Apple might be looking for some new orchards. Nikkei Asian Review today reported that the company is looking to move between 15% and 30% of its production outside China, and not just because of the ongoing trade war between the People's Republic and the U.S.
That conflict was said to have prompted Apple's decision to move some of its production outside China, however, as the U.S. continues to raise tariffs on goods imported from the country while also applying them to more product categories. This has effectively forced companies to choose between lower margins, higher prices, and making their products elsewhere. Apple is reportedly leaning towards the last option.
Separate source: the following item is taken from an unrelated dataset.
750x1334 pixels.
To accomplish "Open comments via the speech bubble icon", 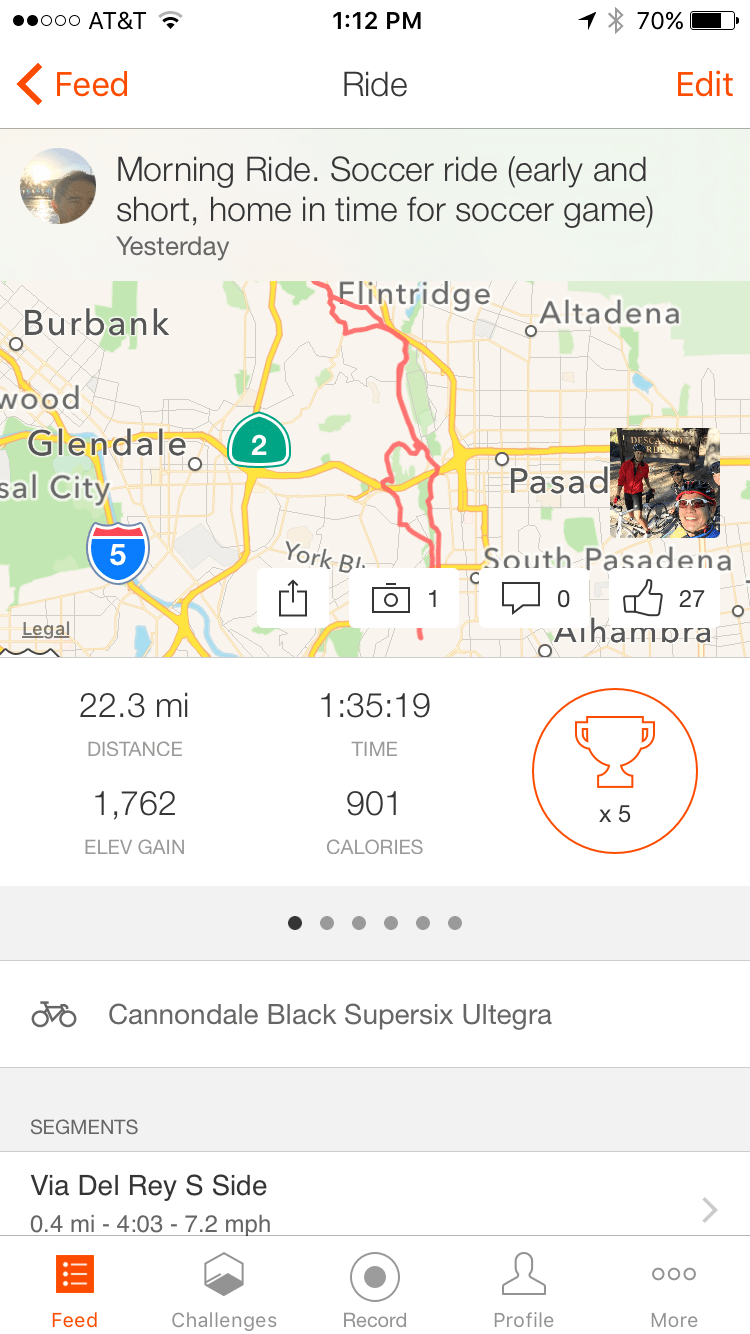I will click(519, 599).
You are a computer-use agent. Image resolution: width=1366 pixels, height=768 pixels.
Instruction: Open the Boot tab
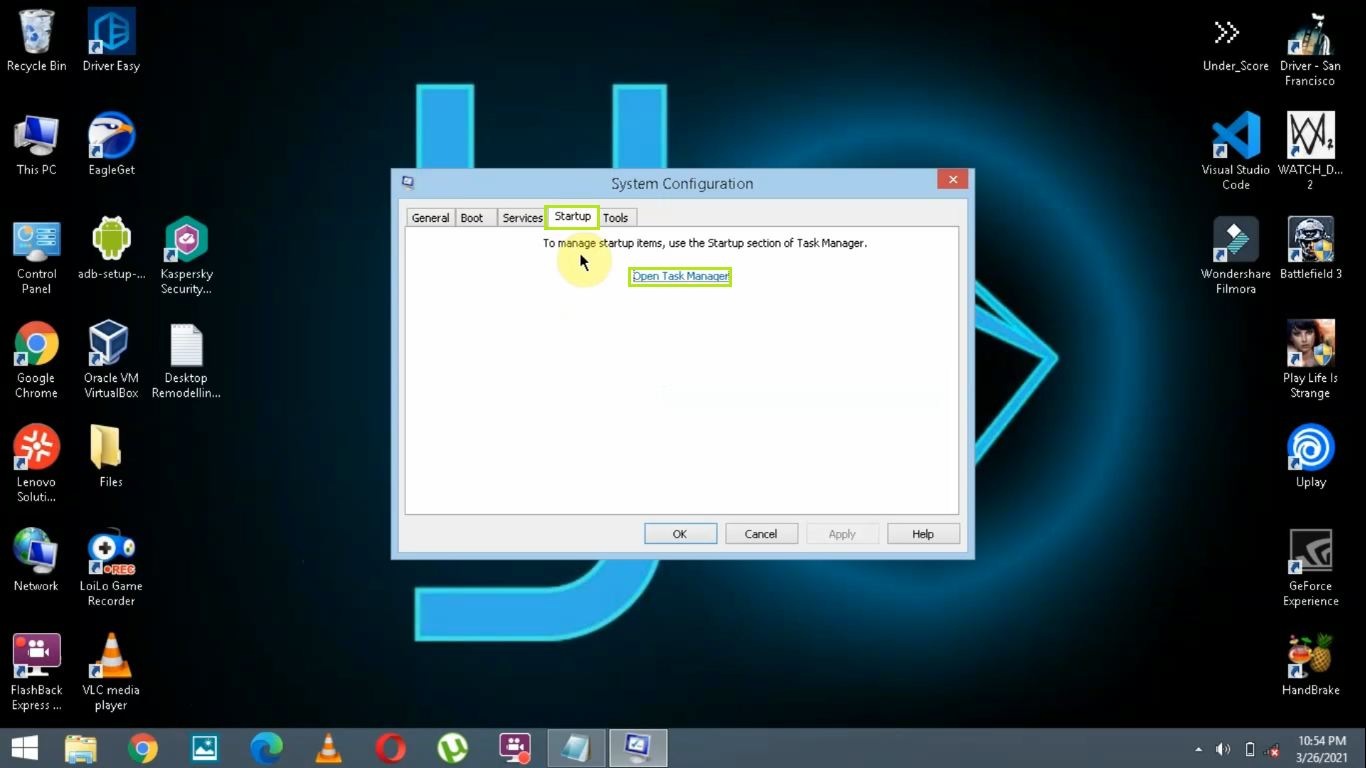(x=471, y=217)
There are other factors at play as well. Nikkei quoted an "executive with knowledge of the situation" as saying that "a lower birthrate, higher labor costs and the risk of overly centralizing its production in one country" would lead Apple to make this shift even if the U.S. and China settle their differences. The trade war merely provided the spark needed to light the kindling set by those other problems.
All that kindling might have eventually caught fire anyway. China reported its lowest birth rate in 70 years earlier this year and labor costs have been rising in the country since 2017. Both trends could make it harder to justify manufacturing everything in the country rather than maintaining production lines in multiple countries.
Nikkei's report arrived shortly after Foxconn said it could move all of its production for Apple hardware outside China. The company won't do something that drastic, though. It still makes sense to rely on Chinese factories to make products that won't be sold in the U.S. That way companies should be able to evade U.S. tariffs and reduce their dependence on China without overhauling their entire supply chain.